O problema é que na APF brasileira esses números são alarmantes: praticamente metade da alta administração dos órgãos públicos (o equivalente ao board) da APF não se responsabilizam pela GTI e também não constituem grupo colegiado que se responsabilize ou governe a TI. A título de curiosidade: Será que eles pelo menos se preocupam com o risco associado a TI? O levantamento de 2010 do TCU indica que apenas 16% dos órgãos fazem análise de risco (BRASIL, 2010d, p.18).

Tony J. Read (2004, p.105), no contexto norte-americano, enumera as razões da importância da GTI e, de forma indireta, porque a alta administração deve prestar mais atenção à GTI:

50% do capital de investimento norte-americano são gastos com TI: dentro de dez anos, os gastos com TI devem triplicar para

uma média de 10% das vendas;

fusão TI-Negócio: a TI é o negócio e o negócio é a TI; 70% dos projetos de TI não entregam os resultados esperados:

apenas 16% dos projetos de TI são entregues no prazo e dentro do orçamento original;

31% dos projetos são cancelados antes de ficarem prontos, custando 81 bilhões de dólares;

um trilhão de dólares seriam gastos em investimentos de baixo desempenho nos Estados Unidos nos próximos cinco anos;

90% das corporações são afetadas por brechas de segurança de TI: estima-se que já se perderam 20 bilhões de dólares em ativos

como resultado de ataques de negação de serviço desde meados da década de 1990;

estima-se que, apenas em 2001, se perderam 13 bilhões de dólares mundo afora decorrentes da ação de códigos maliciosos; e

O Ministro do TCU Augusto Sherman Cavalcanti (2008, p.4) apresenta os seguintes achados em auditorias do TCU que, além de explicitarem um aspecto da APF brasileira, configuram elementos irrefutáveis da falta ou inefetividade de GTI:

frequente carência de pessoal em quantidade e qualidade necessárias;

frequente ausência ou precariedade do processo de planejamento institucional e de TI;

ausência ou precariedade de processos formais para gerenciar os serviços de TI, os processos de software, a segurança da informação e os investimentos em TI.
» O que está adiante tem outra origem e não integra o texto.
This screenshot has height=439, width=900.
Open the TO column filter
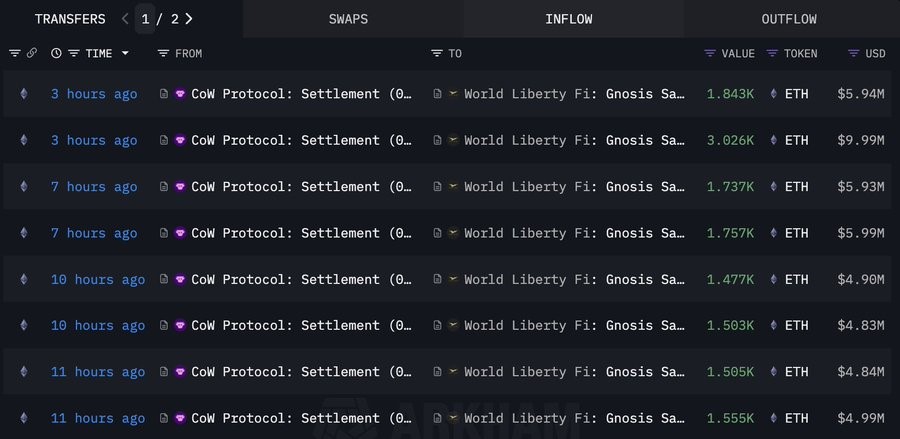pyautogui.click(x=437, y=53)
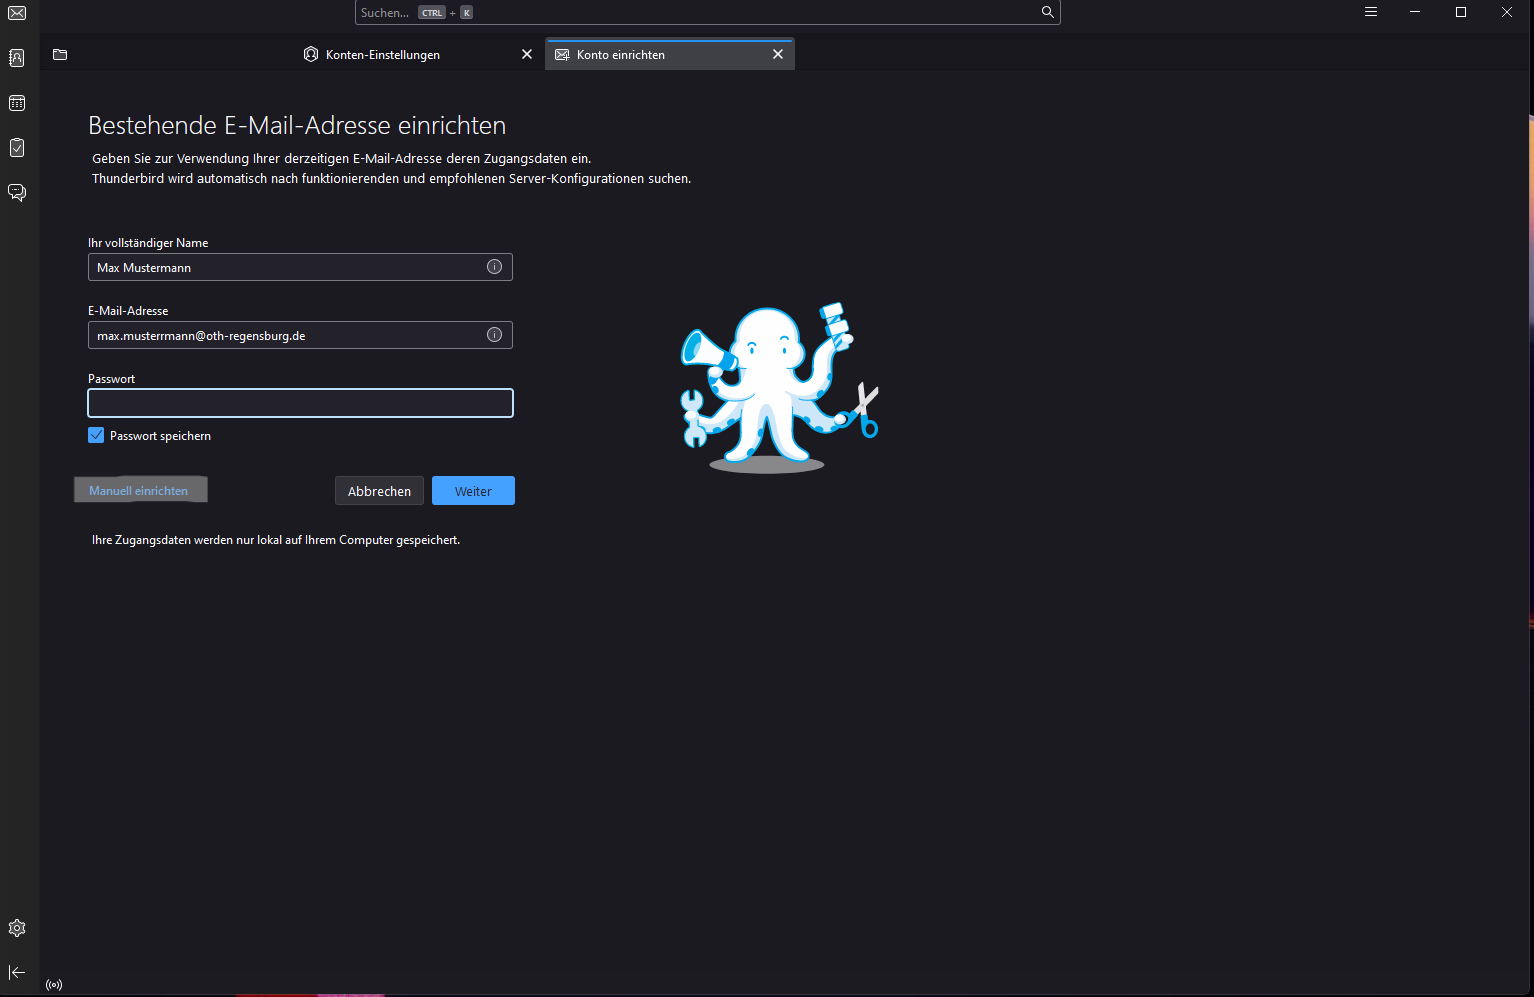1534x997 pixels.
Task: Click the blue Weiter button
Action: [473, 491]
Destacam-se aqui alguns pontos: i) tem-se, portanto, que a GTI diz respeito a toda a organização e impacta significativamente todo o negócio; ii) tem-se que a GTI não é uma mera questão de conformidade com políticas e mitigação de riscos; muito mais do que isso, diz respeito ao retorno para os acionistas e, no caso do setor público, para os cidadãos; iii) acredita-se que hoje essa realidade não seja muito diferente em todo o mundo, pelo menos proporcionalmente, apesar dos dados citados por Read (2004) referirem-se à realidade norte-americana e serem relacionados a pesquisas publicadas em 2003; iv) o prognóstico feito pelo Min. Sherman do TCU sobre a GTI na APF é muito grave; e v) conforme será mencionado, somente no ano de 2011, o orçamento federal previsto para gastos com TI era da ordem de 18 bilhões de reais, ou seja, aproximadamente 10 bilhões de dólares.
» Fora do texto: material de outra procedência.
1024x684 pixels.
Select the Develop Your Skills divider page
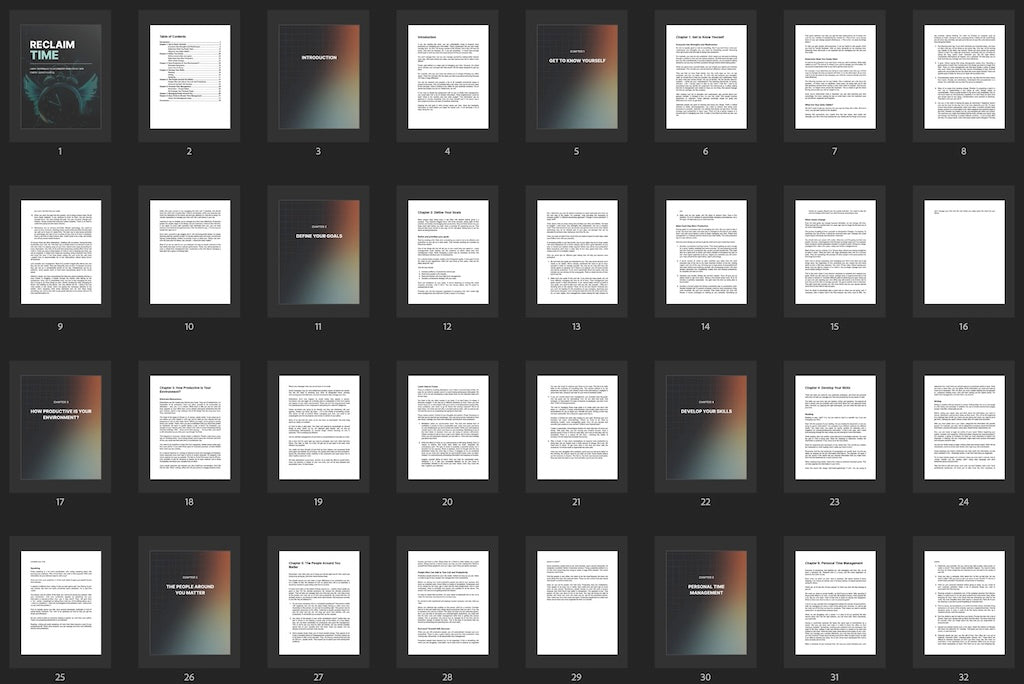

Diante do exposto, possivelmente a alta administração da APF brasileira ainda não tenha tomado ciência do seu papel primordial e indelegável na GTI. Essas análises ajudam a entender a origem do baixo índice de Comitês de TI e a sua representatividade parcial (demonstrando a miopia da alta administração quanto à participação dos setores de negócio nas decisões estratégicas de TI da organização). Isso expressa grande falta de maturidade.

Percebe-se, portanto, que apesar dos normativos, da jurisprudência firmada e do forte trabalho dos órgãos de controle e dos órgãos governantes superiores, os Comitês de Governança de Tecnologia da Informação da administração pública federal, em sua grande maioria, estão em fase bastante inicial, com atuação tímida e imperceptível.